I recently had a chance to talk with Professor Sharfstein about his book and questions of racial identity in America.
What prompted you to look deeper into this idea of racial constructs as a choice?
In ’93, when I was still in college, I volunteered on a voter project while I was in South Africa. People [I worked with] said to me that the government had classified them as African, all except for one who was classified as Colored. "I’m as African as everyone else," she told me. But when the first census was taken, the constable who assigned class to citizens knew this woman’s dad … and out of respect for her father, changed their designation from African to Colored. From “A” to “C.” That one word – just one letter – changed her life dramatically.
Race was supposed to be concrete. To see how categories could bend … was really a revelation to me. I returned to the States wondering if that had happened here.
Why view this story through a legal angle?
I think of race as a series of rules. Some are mandated by legislatures, ruled by courts, or are informal rules. At the same time, race is something people experience every day. Understanding how they live it and think about it meant I researched court documents, and saw how legal rulings generally deferred to people’s every day experience.
What was it that made the stories of the three families you chose to follow so particularly compelling? Haven't many people crossed the race line the same way that they did?
I chose these three families because they were [both] typical and extraordinary. These families represent the diversity and range of people who crossed the line from black to white through class, geography, and social positions. There is such a rich historical record about the [Wall, Gibson, and Spencer] families [that allows us] to move beyond genealogical facts and think about who they were and what they did.
What did you find most interesting when comparing attitudes between the 1700s and 1800s, when the bulk of the narrative takes place, to present-day?
When looking at the Kentucky family, the Spencers, Jordan Spencer was visibly dark. He dyed his hair and every time he would sweat, the dye would run. There were constant reminders that this man was different. At the same time, the community still saw him as white, and decided that you could have a dark white man. These communities were capable of a lot of tolerance … on an individual level. Americans were exercising tolerance but at the same time, they chose to hate.
Did you find that people’s reactions were overwhelmingly negative upon finding out these families had African American ancestry?
Certainly, like O.S.B. Wall’s great-grandson [Thomas Murphy]. But the attitudes certainly evolve over time. People who were in denial make peace with the history. I understand Murphy’s reaction as a recognition of denial.
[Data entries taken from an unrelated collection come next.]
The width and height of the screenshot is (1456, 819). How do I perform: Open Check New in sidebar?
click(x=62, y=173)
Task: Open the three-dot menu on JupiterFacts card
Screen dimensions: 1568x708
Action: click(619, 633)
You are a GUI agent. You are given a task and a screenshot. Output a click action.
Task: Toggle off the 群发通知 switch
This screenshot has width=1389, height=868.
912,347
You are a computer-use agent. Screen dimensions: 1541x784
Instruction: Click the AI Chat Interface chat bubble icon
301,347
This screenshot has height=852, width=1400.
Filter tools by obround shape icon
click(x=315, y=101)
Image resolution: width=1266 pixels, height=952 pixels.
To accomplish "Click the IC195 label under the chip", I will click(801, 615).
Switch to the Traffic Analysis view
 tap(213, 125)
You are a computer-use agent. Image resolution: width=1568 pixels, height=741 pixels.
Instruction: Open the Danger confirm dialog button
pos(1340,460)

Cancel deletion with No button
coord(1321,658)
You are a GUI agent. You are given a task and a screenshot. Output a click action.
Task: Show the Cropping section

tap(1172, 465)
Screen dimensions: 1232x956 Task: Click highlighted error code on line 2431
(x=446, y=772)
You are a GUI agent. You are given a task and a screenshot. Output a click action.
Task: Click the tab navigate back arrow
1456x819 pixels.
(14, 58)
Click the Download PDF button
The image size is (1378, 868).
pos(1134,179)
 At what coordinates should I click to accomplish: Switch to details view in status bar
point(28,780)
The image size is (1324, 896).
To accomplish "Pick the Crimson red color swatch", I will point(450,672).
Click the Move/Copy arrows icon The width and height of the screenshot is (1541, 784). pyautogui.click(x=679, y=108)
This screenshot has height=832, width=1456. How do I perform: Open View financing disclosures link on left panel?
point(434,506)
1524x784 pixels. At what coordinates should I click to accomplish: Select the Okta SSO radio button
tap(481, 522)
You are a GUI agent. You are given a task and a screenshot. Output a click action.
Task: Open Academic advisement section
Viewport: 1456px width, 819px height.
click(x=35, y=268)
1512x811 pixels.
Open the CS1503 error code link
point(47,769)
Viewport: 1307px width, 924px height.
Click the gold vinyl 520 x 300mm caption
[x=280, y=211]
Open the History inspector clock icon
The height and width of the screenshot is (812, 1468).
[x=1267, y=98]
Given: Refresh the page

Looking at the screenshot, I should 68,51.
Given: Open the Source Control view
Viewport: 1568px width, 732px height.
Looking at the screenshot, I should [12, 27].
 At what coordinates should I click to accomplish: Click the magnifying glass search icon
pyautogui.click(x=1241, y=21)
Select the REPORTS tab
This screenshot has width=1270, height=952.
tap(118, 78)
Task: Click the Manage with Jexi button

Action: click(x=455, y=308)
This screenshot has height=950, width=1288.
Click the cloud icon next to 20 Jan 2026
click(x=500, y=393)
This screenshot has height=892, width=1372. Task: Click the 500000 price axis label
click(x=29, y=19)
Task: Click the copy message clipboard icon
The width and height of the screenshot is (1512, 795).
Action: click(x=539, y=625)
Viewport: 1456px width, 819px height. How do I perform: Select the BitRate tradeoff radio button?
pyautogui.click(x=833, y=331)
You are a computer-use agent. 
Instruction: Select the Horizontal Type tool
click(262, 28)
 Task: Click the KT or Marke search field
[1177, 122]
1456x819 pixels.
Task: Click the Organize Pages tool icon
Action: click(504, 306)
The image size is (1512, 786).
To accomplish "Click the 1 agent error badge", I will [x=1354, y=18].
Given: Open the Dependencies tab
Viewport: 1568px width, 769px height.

But through years of working on his family history, he has a much stronger sense that this is his story. He’s become a tireless researcher and is committed to getting the story out, and I think that says volumes.
How key is the role of the Census in gauging how many more people are keeping their racial identities fluid?
As a country, we’re committed to principles of equality. The Census has an important function in figuring out how things are going – how well we’re living up to the principles of equality and anti-discrimination. On one level, how people self-identify is an interesting measure of how far we’ve come. On another level, it’s not completely related to larger societal issues we’ve made a commitment to overcome.
Have your opinions on racial constructs changed with Obama in the White House?
I think this country has changed a lot in the past couple decades and the way in which we understand the color line has been changed. As people have embraced multiracialism, its raised interesting questions about people who have been able to discover they have African Americans in their family history. I think these new ways of understanding identity are playing a role in how people are understanding their heritage. But I do think the election of Barack Obama is a major moment in the history of race. Race has never been about biology and blood. Plenty of white people have African blood. I’m looking at this history of migration across the color line and what do categories of black and white mean? These categories have been proxies for hierarchies and discrimination … for having a full set of rights as citizens.
Stacie Williams is a Monitor contributor.